- Buy a single, large Unix server (probably a HP box running HP-UX) with 8 CPUs
- Buy two or more commodity "Lintel" boxes, with 2 or 4 processors, running Red Hat Advanced Server, and use RAC to create a single database instance.
But just how suitable is Real Application Clusters for data warehousing? The reason I started doubting RAC's suitability was an article I came across entitled "Oracle Real Application Clusters and Data Warehouse Applications" which stated the following:
"Oracle has marketed the Real Application Clusters (RAC) option as appropriate for all types of applications, but there is one very important exception, Oracle data warehouses. Oracle RAC is used primarily for continuous availability of mission-critical systems (i.e. banking applications) and for transparent scalability of massive online transactions systems (i.e. Amazon). However, it is not always the best architecture for data warehouse that require large materialized view rollups because they often require large, cohesive RAM regions (large data sorts) and tightly-coupled CPU’s (fast parallel query) ... In sum, Oracle Real Application Clusters is a wonderful tool for mission-critical database that must have continuous availability (using RAC with Transparent Application Failover (TAF)) and for scalability of super-large OLTP systems, Oracle RAC is not the best choice for data warehouse applications that require high-speed table scan performance."

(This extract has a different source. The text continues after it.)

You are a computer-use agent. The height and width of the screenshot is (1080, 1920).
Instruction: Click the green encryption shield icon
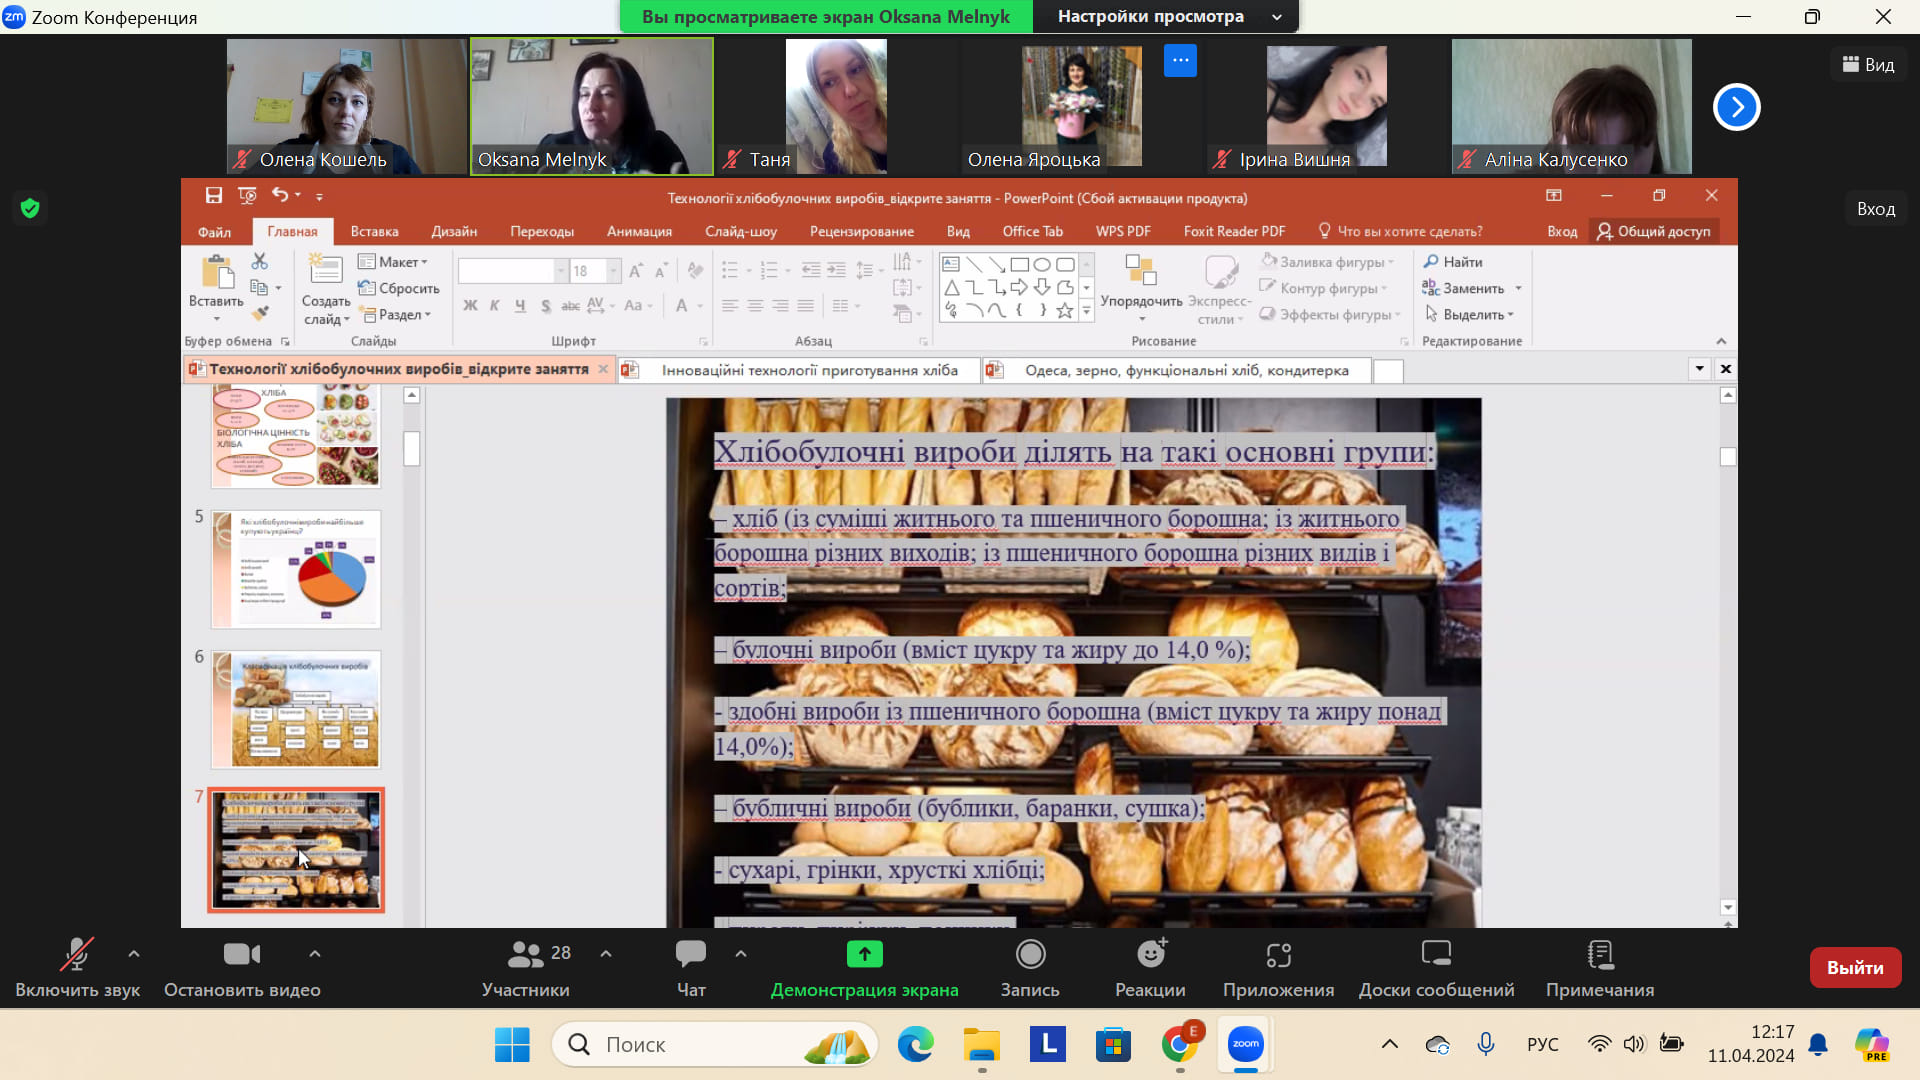(30, 208)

Now I know Don and Mike have spent quite a bit of time working with RAC, so I thought it wise to look into this in a bit more detail. What I did in the end was post a link to the article on the Dizwell Forum, and ask the forum participants for their experiences with RAC and data warehousing. I won't repeat the whole thread (which went on for three pages, so it's obviously an area of interest) but if you're considering RAC for a data warehousing project, take a look at the thread and Don's article, as they're both useful bits of background reading. My conclusion? A large, single server and a collection of clustered servers aren't interchangeable concepts; there could be issues with RAC with "edge cases", for instance (as mentioned in the forum comments) where a parallel query needs to run over multiple nodes, and the "large cohesive memory area" issue I still think could be an problem if you need more memory than a single small server can provide. The lesson I guess though is that there's no "black and white" rule for this sort of thing (not that the original article was suggesting this) and it's worth getting a bit of peer advice if you're looking to get an answer to a question such as this, with presumably big implications if you get it wrong.